=== Listed records ===
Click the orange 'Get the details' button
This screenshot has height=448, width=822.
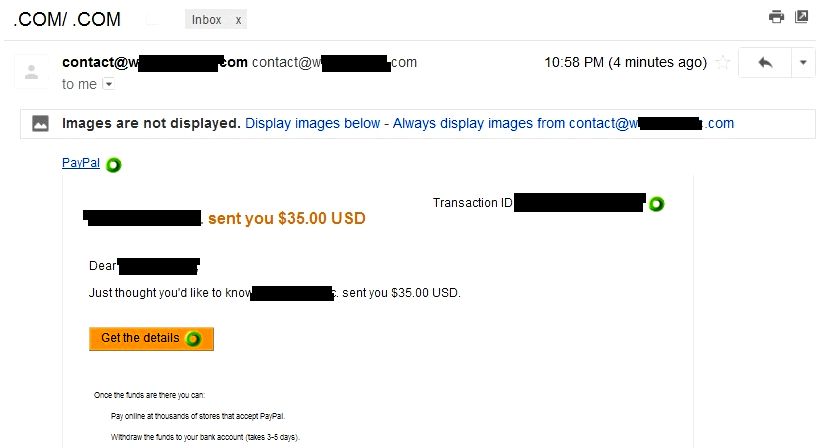coord(152,338)
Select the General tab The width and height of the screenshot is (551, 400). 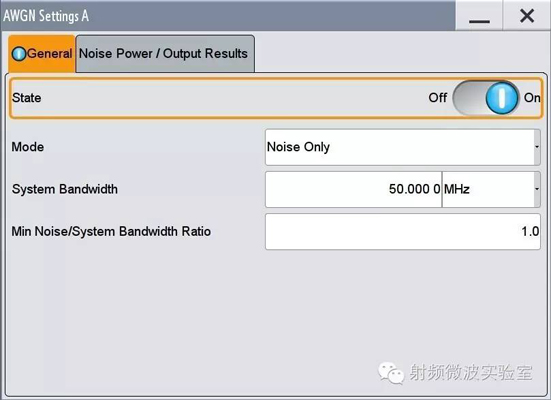(x=42, y=54)
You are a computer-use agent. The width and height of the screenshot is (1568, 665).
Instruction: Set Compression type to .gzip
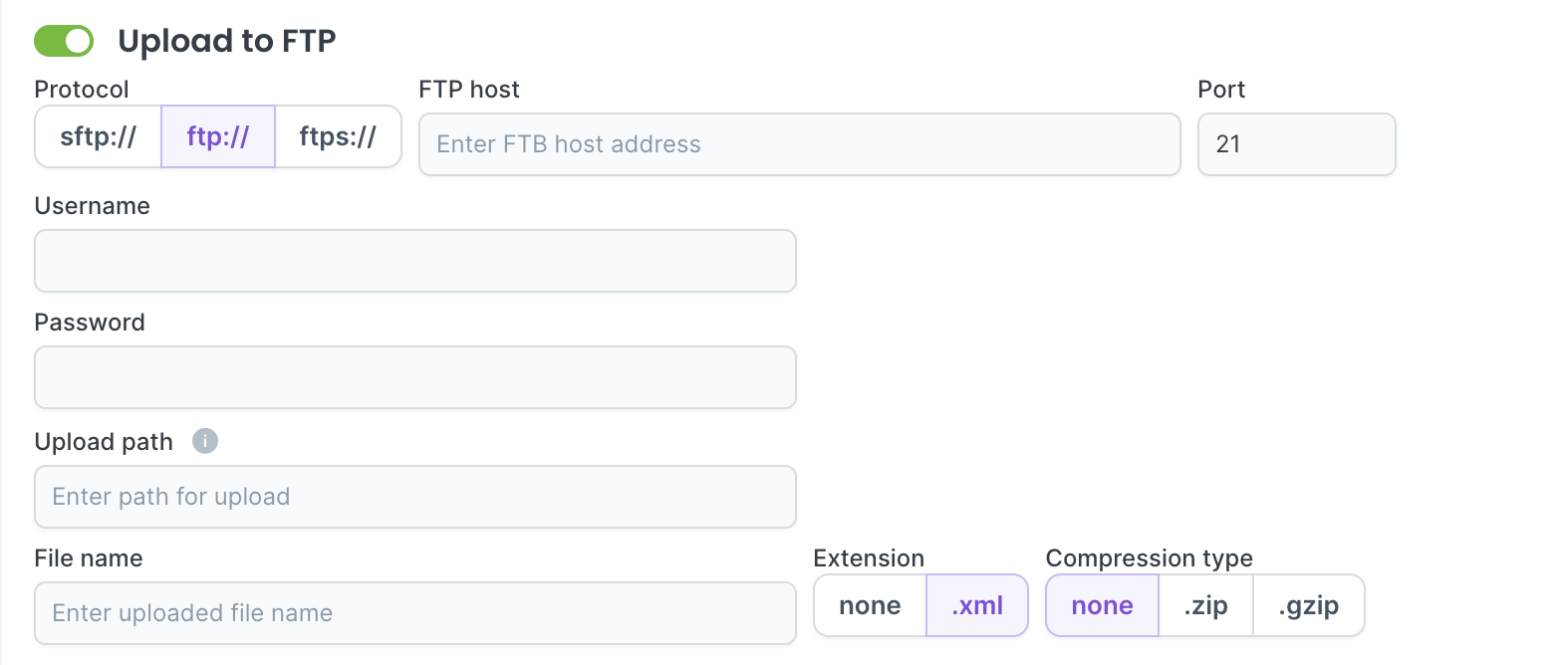click(1308, 605)
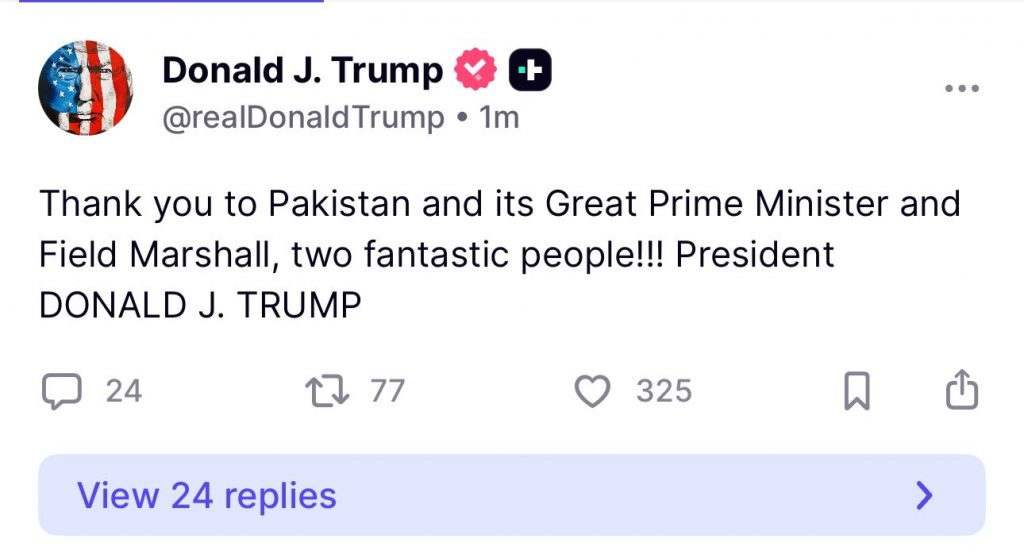1024x554 pixels.
Task: Open the flag-themed profile avatar
Action: tap(86, 88)
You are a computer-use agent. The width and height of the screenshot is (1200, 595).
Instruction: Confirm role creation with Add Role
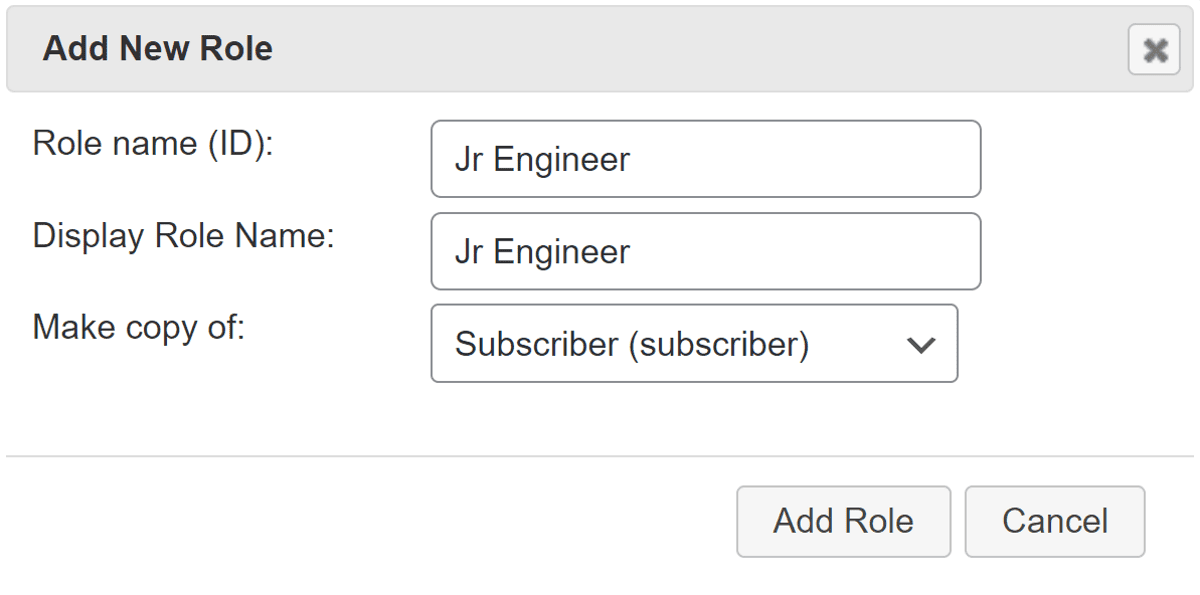pos(843,520)
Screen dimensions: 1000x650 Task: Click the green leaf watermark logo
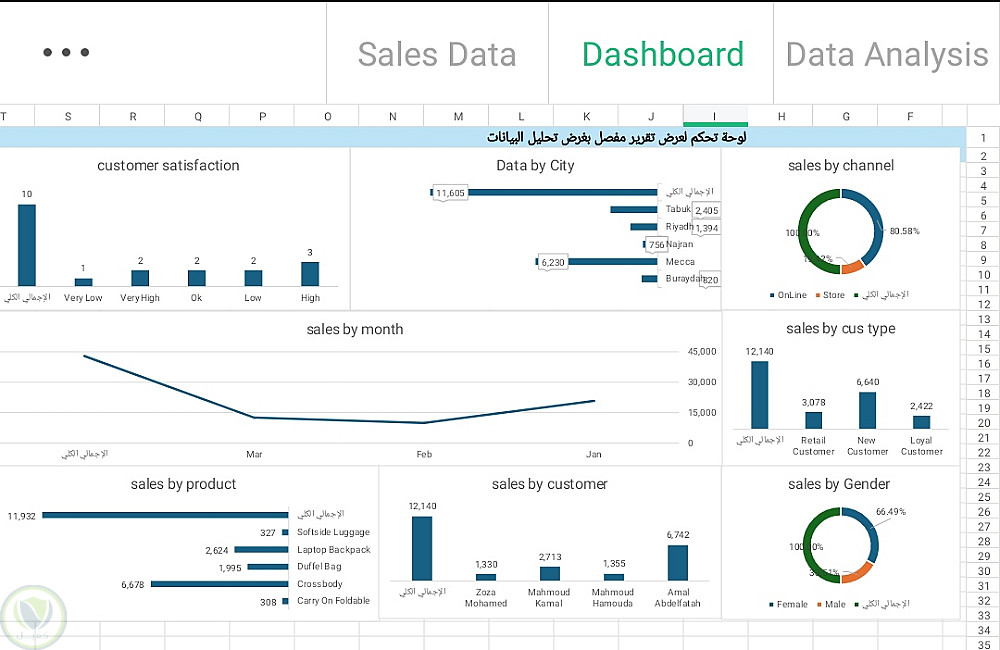pos(33,614)
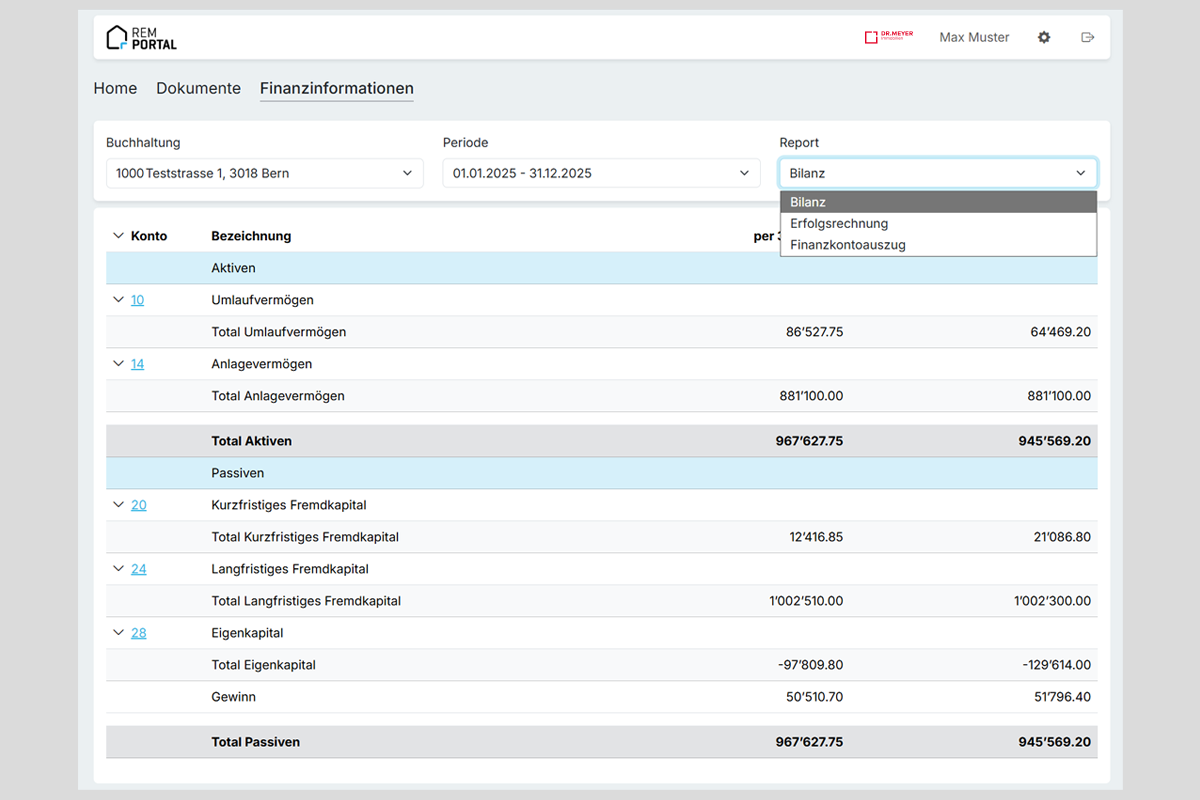Go to the Home tab
Screen dimensions: 1200x800
tap(115, 88)
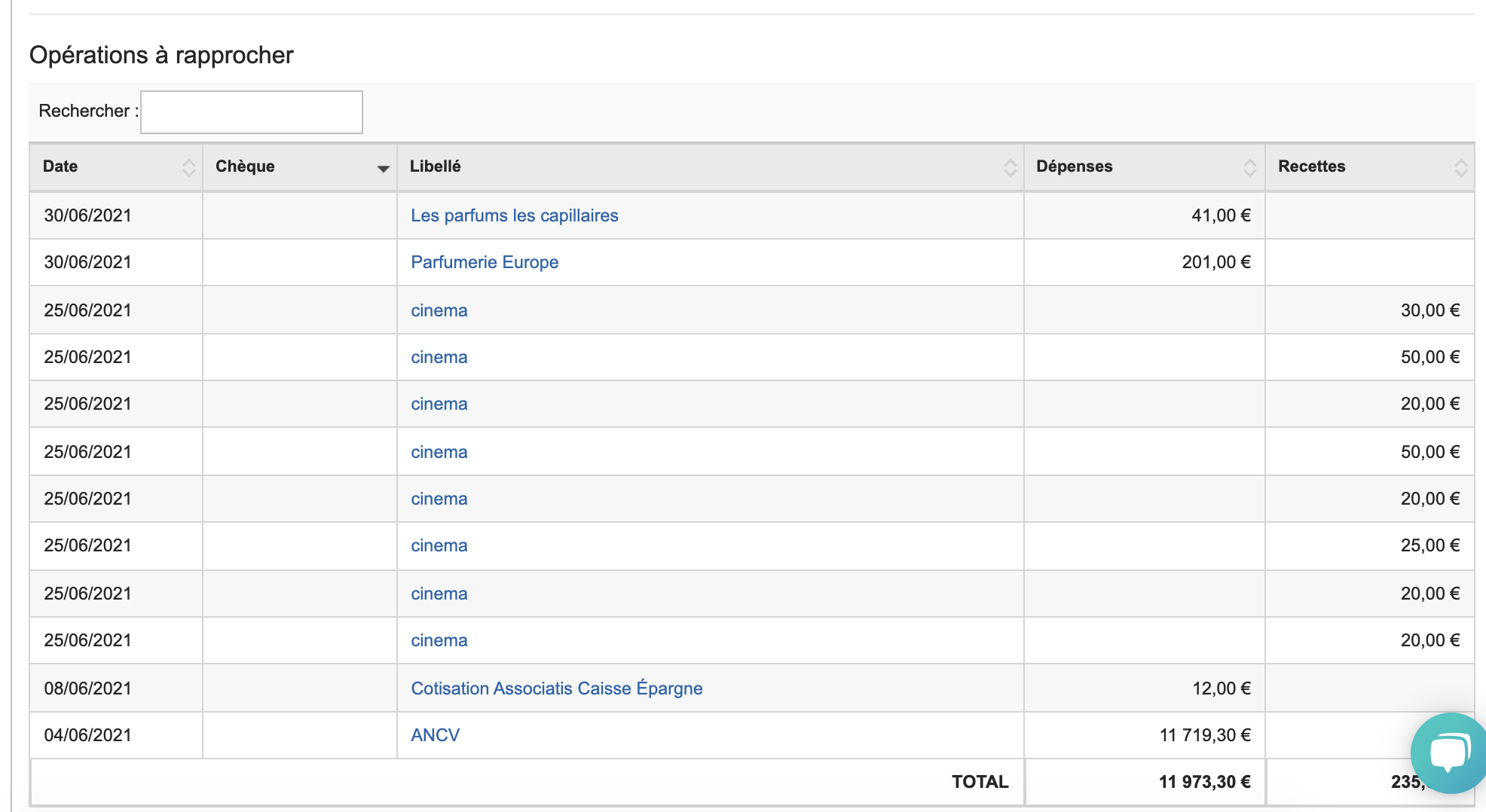Image resolution: width=1486 pixels, height=812 pixels.
Task: Sort table by Dépenses header
Action: click(1074, 166)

=== Task goal ===
Look through the records and copy every line that has the word "computer".

=== Response ===
You are a computer-use agent. The width and height of the screenshot is (1568, 665).
You are a computer-use agent. The width and height of the screenshot is (1200, 595).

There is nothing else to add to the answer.